Speaker
Description
The region surrounding the doubly magic nucleus $^{100}$Sn, particularly on the proton-rich side beyond the (N=50) shell closure, provides a crucial test ground for modern nuclear structure models. It offers access to fundamental phenomena such as isospin symmetry breaking, nucleon pairing, shell evolution, and the influence of the tensor force and Wigner energy [1]. Despite its importance, this region remains experimentally underexplored due to the significant challenges associated with producing and extracting short-lived, proton-rich isotopes with high efficiency.
To address these challenges, we conducted systematic studies of the production and release of Ag, Sn, and Pd isotopes using an upgraded inductively heated hot-cavity laser ion source (HCLIS) at the IGISOL facility. These investigations serve as essential precursors to precision laser spectroscopy and high-resolution mass measurements of isotopes near the (N=Z) line.
In the experimental setup, stable beams of Ag and Sn at 495 MeV from the K130 cyclotron were implanted in the HCLIS, evaporated, and resonantly ionized via multistep laser excitation. The resulting ions were accelerated to 30 kV, mass separated, and detected at the focal plane using either a Faraday cup or a microchannel plate (MCP) detector. Overall ionization and extraction efficiency was quantified by comparing the implanted beam current to the yield of mass-separated ions. Ion time profiles were recorded using a time-to-digital converter (TDC), synchronized via pulsed primary beam control.
For Pd, the release results were obtained from radioactive $^{99}$Pd, which was produced via fusion-evaporation reactions. In the same experimental campaign, $^{92}$Pd at the (N=Z) line was produced and its mass was measured directly for the first time with a MR-ToF mass spectrometer. Complementary COMSOL and Monte Carlo simulations are underway to model isotope effusion and transport dynamics within the HCLIS system.

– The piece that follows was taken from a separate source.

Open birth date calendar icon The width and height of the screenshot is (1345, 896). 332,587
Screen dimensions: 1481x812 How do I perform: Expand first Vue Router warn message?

The preliminary results demonstrate a total release and ionization efficiency of approximately 10% for Ag, with extraction times on the order of a few milliseconds. The efficiencies for Sn and Pd were around 5%, with Sn released within 350 ms and Pd within several seconds. These findings validate the performance of the HCLIS system and demonstrate its suitability for future spectroscopic studies in the proton-rich (N=Z) region near $^{100}$Sn. Moreover, the measurements provide essential input for optimizing the design of target-ion source systems in upcoming experimental campaigns.
[1] Otsuka, T. et al., Evolution of shell structure in exotic nuclei, Rev. Mod. Phys. 92, 015002 (2020).